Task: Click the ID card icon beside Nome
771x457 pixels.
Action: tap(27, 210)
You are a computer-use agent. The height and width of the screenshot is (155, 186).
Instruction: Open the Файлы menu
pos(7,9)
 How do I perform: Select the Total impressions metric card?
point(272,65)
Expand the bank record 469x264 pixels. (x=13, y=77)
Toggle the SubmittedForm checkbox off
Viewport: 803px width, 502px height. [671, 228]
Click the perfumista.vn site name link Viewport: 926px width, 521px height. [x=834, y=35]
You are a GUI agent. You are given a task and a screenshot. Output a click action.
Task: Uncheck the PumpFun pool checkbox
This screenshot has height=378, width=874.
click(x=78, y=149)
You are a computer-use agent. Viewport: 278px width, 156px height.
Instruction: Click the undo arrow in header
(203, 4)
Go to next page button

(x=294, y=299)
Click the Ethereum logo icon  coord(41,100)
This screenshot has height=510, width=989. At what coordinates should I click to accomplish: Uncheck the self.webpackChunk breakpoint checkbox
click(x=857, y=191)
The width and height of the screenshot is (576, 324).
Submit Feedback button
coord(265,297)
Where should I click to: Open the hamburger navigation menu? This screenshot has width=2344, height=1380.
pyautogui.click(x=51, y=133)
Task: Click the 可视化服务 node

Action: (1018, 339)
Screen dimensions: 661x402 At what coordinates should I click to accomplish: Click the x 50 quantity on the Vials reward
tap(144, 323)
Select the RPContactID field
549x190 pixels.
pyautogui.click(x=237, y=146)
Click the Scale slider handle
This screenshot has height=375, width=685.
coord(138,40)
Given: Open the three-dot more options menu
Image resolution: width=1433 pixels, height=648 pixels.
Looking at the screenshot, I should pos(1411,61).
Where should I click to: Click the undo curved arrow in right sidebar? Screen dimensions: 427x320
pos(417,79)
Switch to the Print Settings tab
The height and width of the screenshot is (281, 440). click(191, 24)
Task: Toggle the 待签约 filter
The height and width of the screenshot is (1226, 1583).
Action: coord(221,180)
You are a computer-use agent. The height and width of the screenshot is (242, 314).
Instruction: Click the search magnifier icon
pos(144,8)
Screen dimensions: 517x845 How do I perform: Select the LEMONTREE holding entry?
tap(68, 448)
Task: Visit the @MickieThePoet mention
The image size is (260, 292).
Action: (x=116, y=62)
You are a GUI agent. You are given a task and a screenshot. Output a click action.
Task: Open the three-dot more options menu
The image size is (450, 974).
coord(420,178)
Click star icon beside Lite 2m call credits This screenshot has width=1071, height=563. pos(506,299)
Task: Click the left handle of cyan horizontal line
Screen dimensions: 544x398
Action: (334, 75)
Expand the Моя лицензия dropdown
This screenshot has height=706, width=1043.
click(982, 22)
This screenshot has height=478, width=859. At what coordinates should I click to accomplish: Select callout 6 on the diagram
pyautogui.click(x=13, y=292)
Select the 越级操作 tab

■ REQUIREMENT: Write each line of the records above as one string in a JSON list, skipping blank lines.

■ WORKED ANSWER:
[
  "Task: Click the ID card icon beside Nome",
  "771x457 pixels.",
  "Action: tap(27, 210)",
  "You are a computer-use agent. The height and width of the screenshot is (155, 186).",
  "Instruction: Open the Файлы menu",
  "pos(7,9)",
  " How do I perform: Select the Total impressions metric card?",
  "point(272,65)",
  "Expand the bank record 469x264 pixels. (x=13, y=77)",
  "Toggle the SubmittedForm checkbox off",
  "Viewport: 803px width, 502px height. [671, 228]",
  "Click the perfumista.vn site name link Viewport: 926px width, 521px height. [x=834, y=35]",
  "You are a GUI agent. You are given a task and a screenshot. Output a click action.",
  "Task: Uncheck the PumpFun pool checkbox",
  "This screenshot has height=378, width=874.",
  "click(x=78, y=149)",
  "You are a computer-use agent. Viewport: 278px width, 156px height.",
  "Instruction: Click the undo arrow in header",
  "(203, 4)",
  "Go to next page button",
  "(x=294, y=299)",
  "Click the Ethereum logo icon  coord(41,100)",
  "This screenshot has height=510, width=989. At what coordinates should I click to accomplish: Uncheck the self.webpackChunk breakpoint checkbox",
  "click(x=857, y=191)",
  "The width and height of the screenshot is (576, 324).",
  "Submit Feedback button",
  "coord(265,297)",
  "Where should I click to: Open the hamburger navigation menu? This screenshot has width=2344, height=1380.",
  "pyautogui.click(x=51, y=133)",
  "Task: Click the 可视化服务 node",
  "Action: (1018, 339)",
  "Screen dimensions: 661x402 At what coordinates should I click to accomplish: Click the x 50 quantity on the Vials reward",
  "tap(144, 323)",
  "Select the RPContactID field",
  "549x190 pixels.",
  "pyautogui.click(x=237, y=146)",
  "Click the Scale slider handle",
  "This screenshot has height=375, width=685.",
  "coord(138,40)",
  "Given: Open the three-dot more options menu",
  "Image resolution: width=1433 pixels, height=648 pixels.",
  "Looking at the screenshot, I should pos(1411,61).",
  "Where should I click to: Click the undo curved arrow in right sidebar? Screen dimensions: 427x320",
  "pos(417,79)",
  "Switch to the Print Settings tab",
  "The height and width of the screenshot is (281, 440). click(191, 24)",
  "Task: Toggle the 待签约 filter",
  "The height and width of the screenshot is (1226, 1583).",
  "Action: coord(221,180)",
  "You are a computer-use agent. The height and width of the screenshot is (242, 314).",
  "Instruction: Click the search magnifier icon",
  "pos(144,8)",
  "Screen dimensions: 517x845 How do I perform: Select the LEMONTREE holding entry?",
  "tap(68, 448)",
  "Task: Visit the @MickieThePoet mention",
  "The image size is (260, 292).",
  "Action: (x=116, y=62)",
  "You are a GUI agent. You are given a task and a screenshot. Output a click action.",
  "Task: Open the three-dot more options menu",
  "The image size is (450, 974).",
  "coord(420,178)",
  "Click star icon beside Lite 2m call credits This screenshot has width=1071, height=563. pos(506,299)",
  "Task: Click the left handle of cyan horizontal line",
  "Screen dimensions: 544x398",
  "Action: (334, 75)",
  "Expand the Моя лицензия dropdown",
  "This screenshot has height=706, width=1043.",
  "click(982, 22)",
  "This screenshot has height=478, width=859. At what coordinates should I click to accomplish: Select callout 6 on the diagram",
  "pyautogui.click(x=13, y=292)",
  "Select the 越级操作 tab"
]